Task = Images in the data are to be skipped, while every line is restated exactly as written.

Dataset entries =
<<<<
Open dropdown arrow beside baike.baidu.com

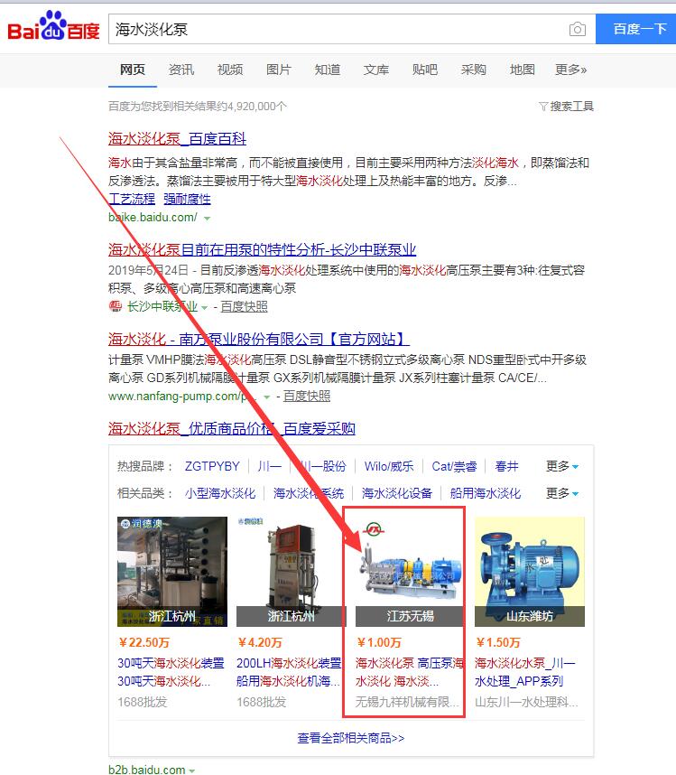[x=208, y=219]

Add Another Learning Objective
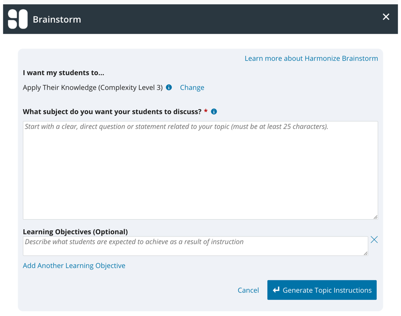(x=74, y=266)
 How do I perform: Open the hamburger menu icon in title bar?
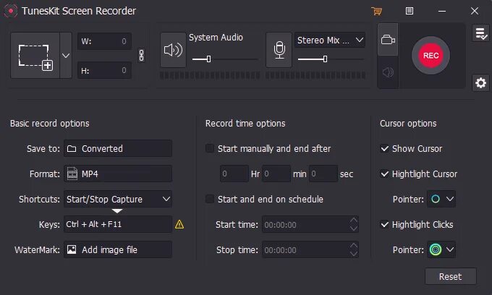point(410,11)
>>>>
The answer =
Open dropdown arrow beside baike.baidu.com

[x=208, y=219]

Add Another Learning Objective
(x=74, y=266)
 How do I perform: Open the hamburger menu icon in title bar?
point(410,11)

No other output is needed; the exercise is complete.